[Record set Boundary: Start]
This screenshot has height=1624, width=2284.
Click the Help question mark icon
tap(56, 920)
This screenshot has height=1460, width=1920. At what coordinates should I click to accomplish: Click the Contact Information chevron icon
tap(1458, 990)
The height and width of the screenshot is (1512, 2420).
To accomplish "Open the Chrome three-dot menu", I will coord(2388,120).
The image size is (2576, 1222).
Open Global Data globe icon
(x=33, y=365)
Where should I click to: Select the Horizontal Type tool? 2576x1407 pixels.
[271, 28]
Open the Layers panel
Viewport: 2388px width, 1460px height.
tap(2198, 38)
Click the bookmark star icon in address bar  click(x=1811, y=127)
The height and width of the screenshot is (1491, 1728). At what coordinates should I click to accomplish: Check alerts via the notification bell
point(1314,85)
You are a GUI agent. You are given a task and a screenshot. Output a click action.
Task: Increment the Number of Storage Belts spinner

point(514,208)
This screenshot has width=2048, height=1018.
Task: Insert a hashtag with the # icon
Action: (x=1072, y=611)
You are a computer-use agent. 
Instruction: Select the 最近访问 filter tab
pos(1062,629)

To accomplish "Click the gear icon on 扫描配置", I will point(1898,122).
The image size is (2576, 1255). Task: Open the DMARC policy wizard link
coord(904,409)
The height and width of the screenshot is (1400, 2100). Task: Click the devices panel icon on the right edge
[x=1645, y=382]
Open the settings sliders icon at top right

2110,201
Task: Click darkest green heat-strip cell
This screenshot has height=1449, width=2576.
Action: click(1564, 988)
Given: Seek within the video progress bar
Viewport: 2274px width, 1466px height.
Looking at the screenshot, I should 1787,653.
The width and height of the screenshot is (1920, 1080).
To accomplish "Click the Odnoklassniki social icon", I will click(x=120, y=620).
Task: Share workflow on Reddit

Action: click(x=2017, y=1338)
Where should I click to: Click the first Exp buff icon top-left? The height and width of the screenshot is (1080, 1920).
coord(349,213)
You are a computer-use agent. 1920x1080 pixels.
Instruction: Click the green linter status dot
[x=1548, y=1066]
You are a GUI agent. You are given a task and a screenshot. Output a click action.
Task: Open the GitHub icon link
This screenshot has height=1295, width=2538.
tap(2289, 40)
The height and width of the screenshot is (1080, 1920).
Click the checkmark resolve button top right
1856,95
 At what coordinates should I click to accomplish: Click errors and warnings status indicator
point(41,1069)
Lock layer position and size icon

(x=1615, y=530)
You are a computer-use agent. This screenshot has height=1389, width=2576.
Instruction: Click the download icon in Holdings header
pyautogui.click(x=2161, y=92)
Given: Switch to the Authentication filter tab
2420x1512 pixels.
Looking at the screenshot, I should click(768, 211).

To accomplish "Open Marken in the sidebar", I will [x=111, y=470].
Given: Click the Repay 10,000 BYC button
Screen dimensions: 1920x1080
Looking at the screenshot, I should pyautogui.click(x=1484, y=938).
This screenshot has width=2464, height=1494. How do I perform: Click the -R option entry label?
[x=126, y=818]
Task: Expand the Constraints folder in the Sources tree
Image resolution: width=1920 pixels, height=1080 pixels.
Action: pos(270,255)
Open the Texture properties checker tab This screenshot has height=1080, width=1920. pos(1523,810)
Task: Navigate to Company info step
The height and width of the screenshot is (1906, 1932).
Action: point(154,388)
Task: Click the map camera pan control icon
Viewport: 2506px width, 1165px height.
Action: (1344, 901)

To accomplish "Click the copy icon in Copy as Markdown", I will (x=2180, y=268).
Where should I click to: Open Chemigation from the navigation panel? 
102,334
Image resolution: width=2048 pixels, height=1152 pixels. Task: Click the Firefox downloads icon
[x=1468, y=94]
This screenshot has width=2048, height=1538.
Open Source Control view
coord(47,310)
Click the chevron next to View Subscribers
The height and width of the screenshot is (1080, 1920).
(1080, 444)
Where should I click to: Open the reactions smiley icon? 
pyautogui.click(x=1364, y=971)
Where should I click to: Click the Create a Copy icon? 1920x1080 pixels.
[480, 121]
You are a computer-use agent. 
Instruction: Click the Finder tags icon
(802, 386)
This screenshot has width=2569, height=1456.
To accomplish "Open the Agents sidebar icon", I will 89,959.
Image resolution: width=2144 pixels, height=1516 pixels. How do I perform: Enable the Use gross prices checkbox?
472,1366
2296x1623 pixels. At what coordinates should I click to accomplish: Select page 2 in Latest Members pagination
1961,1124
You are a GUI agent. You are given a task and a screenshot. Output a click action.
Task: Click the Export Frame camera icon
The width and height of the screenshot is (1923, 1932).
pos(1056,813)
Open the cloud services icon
[Record set Boundary: End]
Locate the lines above that contain "computer" and copy them.

You are a computer-use agent. 
You are a computer-use agent. 1920x1080 pixels.
You are a computer-use agent. This screenshot has height=1389, width=2576.
You are a computer-use agent. 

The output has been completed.